Nel 1987, con Curtis sottoterra già da un pezzo e gli Psychedelic Furs agli sgoccioli, lo scozzese Jimme O'Neill ed i suoi connazionali scelgono di proporre giusto la new wave pura, puntano a riscoprire qualcosa di più delicato ed artistico della mezza dance dei New Order, di celtico-epico ma meno "paninaro" dei Simple Minds, di molto più autentico del New Romantic Movement.
Meglio dunque rifugiarsi nel passato, seppur recente; meglio scendere da questo carrozzone chiamato Eighties. Meglio confondersi nel calderone della musica leggera, che fingere di divertirsi su cose che non s'amano. Meglio l'oblio, che essere ricordati come lo saranno i protagonisti del neoromantico, semplici fenomeni di costume.

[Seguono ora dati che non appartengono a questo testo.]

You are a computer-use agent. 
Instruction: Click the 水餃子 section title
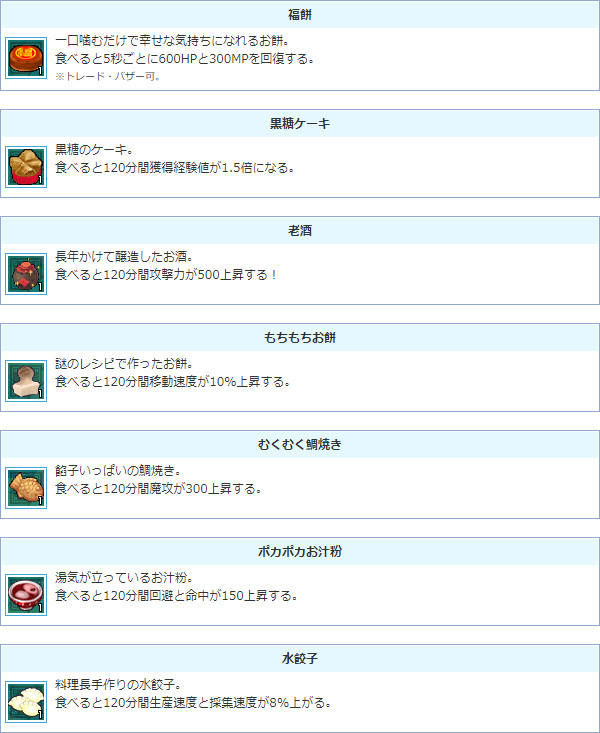300,659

Nel 1987 i Silencers esordiscono con un disco di new wave emaciata e sensibile. Musica con pochi muscoli e buone soluzioni, dalle chitarre in perenne arpeggio, e mai ruggenti. Una musica che non ha il fisico nerboruto, rugoso ed asciutto dei connazionali Waterboys, passati oramai al folk irlandese. La voce di O'Neill è perfettamente nordica, glaciale, più algida di "carne bianca"-Morrissey, ma meno cockney-snob del vocalist dei New Order... E così è persino in "I Can't Cry", splendido dramma sentimentale figlio di "Angels Don't Cry" e di "Ghost In You" di Bernard Butler e soci, roba che un cantante mediterraneo la interpreterebbe come un Mario Merola new wave... Jimme sfiora invece il disinteresse e l'astrazione. D'altronde, se il brano s'intitola "non so piangere"...

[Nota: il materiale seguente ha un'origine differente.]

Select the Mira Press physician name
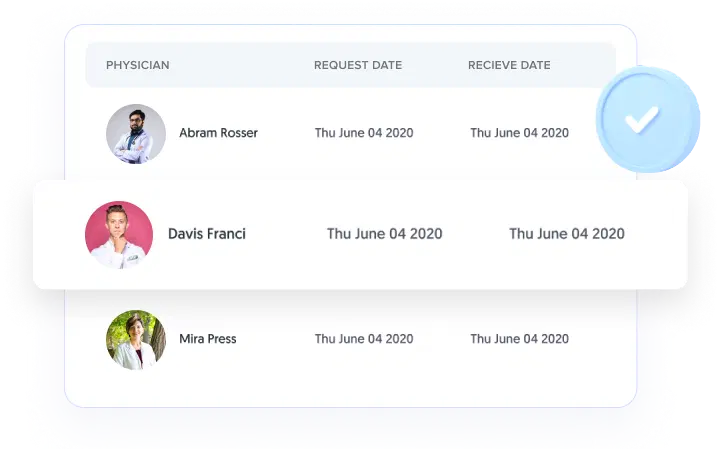The height and width of the screenshot is (449, 721). (x=208, y=339)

In diversi altri episodi, l'ottima "I See Red" in primis, sembra come se la loro nobile delicatezza voglia sposarsi alle atmosfere paninaro-epiche di Jim Kerr, ma non è veramente così: i Silencers, in fin dei conti, sono scozzesi, e questo tipo d'atmosfere ce l'hanno dentro come tutti gli altri "artisti da fiordo".
Un ottimo esordio per una band che prenderà altre strade, che rimanendo a sé fedele cambierà più volte line up, approccio alla composizione e stile. Una band che non perderà mai una cosa: il buon gusto. A costo anche dell'oblio.